By Bill Allayaud, California Director of Government Affairs

The film “Promised Land,” now showing in theaters across the country, plays off the intense national conversation about the relatively new natural gas drilling technology called high volume horizontal hydraulic fracturing – better known by its nickname, fracking. The unknown consequences of this technology frame a drama about the moral dilemmas posed when people in small, economically depressed communities confront the promises and pitfalls of resource development.

Because of this movie and the Oscar-nominated documentary “Gasland,” which starts off on filmmaker Josh Fox’s family land in rural Pennsylvania, many people may think fracking is confined to natural gas drilling operations in three massive shale formations: the Marcellus in the eastern U.S., the Bakken in North Dakota and the Eagle Ford in Texas.

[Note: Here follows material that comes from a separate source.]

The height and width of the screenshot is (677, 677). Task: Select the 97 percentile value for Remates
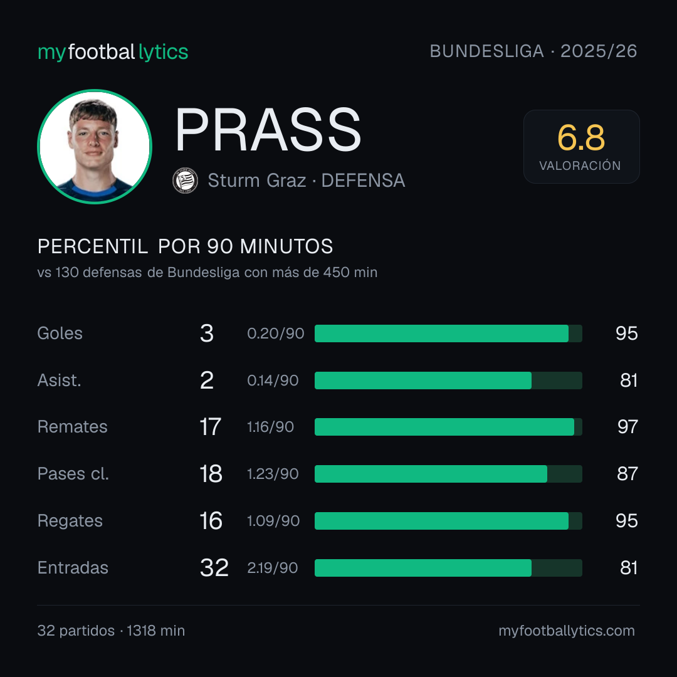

But a new report from the U.S. Environmental Protection Agency, with a map showing wells fracked between September 2009 and October 2010, makes clear that fracking affects millions of Americans in fully three-fifths of the states, among them, Washington, California, Kentucky, Nevada, Tennessee, Wyoming, New Mexico, Alabama and California.


Source: Environmental Protection Agency

The point is fracking is not an issue that’s somewhere out there in America. It’s in our backyards. That’s why we want the facts, all of them, not just the marketing lingo the drilling industry peddles. And we need to be sure that our regulatory agencies, whether federal, state or local are up to the task of protecting the nation’s air, water and land and the public health.